Start of RAW DATA

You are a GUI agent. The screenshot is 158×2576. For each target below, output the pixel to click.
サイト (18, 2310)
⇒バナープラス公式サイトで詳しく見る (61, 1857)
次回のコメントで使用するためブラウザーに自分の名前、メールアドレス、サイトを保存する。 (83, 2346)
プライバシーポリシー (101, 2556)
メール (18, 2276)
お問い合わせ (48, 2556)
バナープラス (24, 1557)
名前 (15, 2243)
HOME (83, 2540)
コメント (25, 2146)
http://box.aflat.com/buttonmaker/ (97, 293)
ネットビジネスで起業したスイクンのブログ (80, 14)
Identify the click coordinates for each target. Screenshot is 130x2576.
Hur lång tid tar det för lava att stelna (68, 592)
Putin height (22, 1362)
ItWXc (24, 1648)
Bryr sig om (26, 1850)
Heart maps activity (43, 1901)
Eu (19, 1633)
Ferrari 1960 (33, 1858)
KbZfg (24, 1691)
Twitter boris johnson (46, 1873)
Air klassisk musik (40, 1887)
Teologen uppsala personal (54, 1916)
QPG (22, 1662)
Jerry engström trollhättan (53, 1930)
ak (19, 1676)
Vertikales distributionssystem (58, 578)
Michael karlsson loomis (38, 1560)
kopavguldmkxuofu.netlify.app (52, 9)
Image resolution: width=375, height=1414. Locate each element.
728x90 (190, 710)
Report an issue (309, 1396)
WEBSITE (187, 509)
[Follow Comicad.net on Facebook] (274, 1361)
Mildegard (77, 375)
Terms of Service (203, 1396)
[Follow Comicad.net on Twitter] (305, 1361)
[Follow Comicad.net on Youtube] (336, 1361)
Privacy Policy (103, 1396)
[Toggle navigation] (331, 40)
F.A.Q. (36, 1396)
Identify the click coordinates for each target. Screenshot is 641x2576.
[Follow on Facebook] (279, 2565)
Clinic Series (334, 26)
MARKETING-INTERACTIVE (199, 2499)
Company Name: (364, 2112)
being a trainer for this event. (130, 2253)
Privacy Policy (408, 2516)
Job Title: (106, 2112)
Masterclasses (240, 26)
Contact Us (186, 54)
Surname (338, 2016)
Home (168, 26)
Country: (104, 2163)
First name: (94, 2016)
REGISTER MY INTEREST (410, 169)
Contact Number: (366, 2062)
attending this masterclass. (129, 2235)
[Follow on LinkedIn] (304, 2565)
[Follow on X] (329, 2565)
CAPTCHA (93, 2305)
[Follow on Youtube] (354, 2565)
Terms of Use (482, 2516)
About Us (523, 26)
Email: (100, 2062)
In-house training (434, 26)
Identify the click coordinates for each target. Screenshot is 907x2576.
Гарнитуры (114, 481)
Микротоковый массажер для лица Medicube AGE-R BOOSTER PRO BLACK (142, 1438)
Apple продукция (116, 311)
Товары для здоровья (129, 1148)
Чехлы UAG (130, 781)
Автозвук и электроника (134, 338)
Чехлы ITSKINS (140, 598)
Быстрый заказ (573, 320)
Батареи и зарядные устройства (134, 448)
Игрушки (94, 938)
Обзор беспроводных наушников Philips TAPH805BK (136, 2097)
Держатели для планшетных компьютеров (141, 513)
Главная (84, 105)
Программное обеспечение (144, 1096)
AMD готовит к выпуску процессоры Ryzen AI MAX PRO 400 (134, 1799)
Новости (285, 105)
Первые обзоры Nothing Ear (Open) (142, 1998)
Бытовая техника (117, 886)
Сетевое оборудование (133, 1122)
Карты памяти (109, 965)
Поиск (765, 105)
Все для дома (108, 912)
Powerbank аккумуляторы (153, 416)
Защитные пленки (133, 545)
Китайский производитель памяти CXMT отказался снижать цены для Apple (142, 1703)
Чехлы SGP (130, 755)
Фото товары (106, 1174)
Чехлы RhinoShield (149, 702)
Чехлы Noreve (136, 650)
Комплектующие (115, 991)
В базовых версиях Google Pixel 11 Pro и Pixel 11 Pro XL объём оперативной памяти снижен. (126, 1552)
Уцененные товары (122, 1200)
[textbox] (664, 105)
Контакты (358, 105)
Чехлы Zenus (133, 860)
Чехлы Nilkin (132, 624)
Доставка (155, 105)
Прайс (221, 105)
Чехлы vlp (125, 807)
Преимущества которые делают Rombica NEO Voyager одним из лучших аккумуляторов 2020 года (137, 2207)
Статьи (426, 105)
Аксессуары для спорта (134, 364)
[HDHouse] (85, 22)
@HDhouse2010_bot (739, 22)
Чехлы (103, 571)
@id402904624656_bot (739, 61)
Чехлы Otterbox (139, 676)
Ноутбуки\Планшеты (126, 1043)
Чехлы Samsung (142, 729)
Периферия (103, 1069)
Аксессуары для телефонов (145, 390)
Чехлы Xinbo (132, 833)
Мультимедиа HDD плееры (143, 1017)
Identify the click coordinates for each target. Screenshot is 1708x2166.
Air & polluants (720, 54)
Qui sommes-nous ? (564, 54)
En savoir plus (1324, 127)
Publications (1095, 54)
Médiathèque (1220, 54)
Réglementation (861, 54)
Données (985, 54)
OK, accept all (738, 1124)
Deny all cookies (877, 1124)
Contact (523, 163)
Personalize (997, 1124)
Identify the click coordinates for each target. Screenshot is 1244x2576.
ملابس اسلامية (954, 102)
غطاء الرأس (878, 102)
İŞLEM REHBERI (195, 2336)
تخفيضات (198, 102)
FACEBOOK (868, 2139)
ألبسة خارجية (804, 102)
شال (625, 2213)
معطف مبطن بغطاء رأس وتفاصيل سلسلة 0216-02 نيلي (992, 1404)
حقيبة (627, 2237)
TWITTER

End of RAW DATA

#### [ACTIVITY]
Stop after the line containing "Clinic Series (334, 26)": print exactly the lines from the start of the entries above up to it, that line included.

#### [WRITTEN RESPONSE]
You are a GUI agent. The screenshot is 158×2576. For each target below, output the pixel to click.
サイト (18, 2310)
⇒バナープラス公式サイトで詳しく見る (61, 1857)
次回のコメントで使用するためブラウザーに自分の名前、メールアドレス、サイトを保存する。 (83, 2346)
プライバシーポリシー (101, 2556)
メール (18, 2276)
お問い合わせ (48, 2556)
バナープラス (24, 1557)
名前 (15, 2243)
HOME (83, 2540)
コメント (25, 2146)
http://box.aflat.com/buttonmaker/ (97, 293)
ネットビジネスで起業したスイクンのブログ (80, 14)
Identify the click coordinates for each target. Screenshot is 130x2576.
Hur lång tid tar det för lava att stelna (68, 592)
Putin height (22, 1362)
ItWXc (24, 1648)
Bryr sig om (26, 1850)
Heart maps activity (43, 1901)
Eu (19, 1633)
Ferrari 1960 (33, 1858)
KbZfg (24, 1691)
Twitter boris johnson (46, 1873)
Air klassisk musik (40, 1887)
Teologen uppsala personal (54, 1916)
QPG (22, 1662)
Jerry engström trollhättan (53, 1930)
ak (19, 1676)
Vertikales distributionssystem (58, 578)
Michael karlsson loomis (38, 1560)
kopavguldmkxuofu.netlify.app (52, 9)
Image resolution: width=375, height=1414. Locate each element.
728x90 (190, 710)
Report an issue (309, 1396)
WEBSITE (187, 509)
[Follow Comicad.net on Facebook] (274, 1361)
Mildegard (77, 375)
Terms of Service (203, 1396)
[Follow Comicad.net on Twitter] (305, 1361)
[Follow Comicad.net on Youtube] (336, 1361)
Privacy Policy (103, 1396)
[Toggle navigation] (331, 40)
F.A.Q. (36, 1396)
Identify the click coordinates for each target. Screenshot is 641x2576.
[Follow on Facebook] (279, 2565)
Clinic Series (334, 26)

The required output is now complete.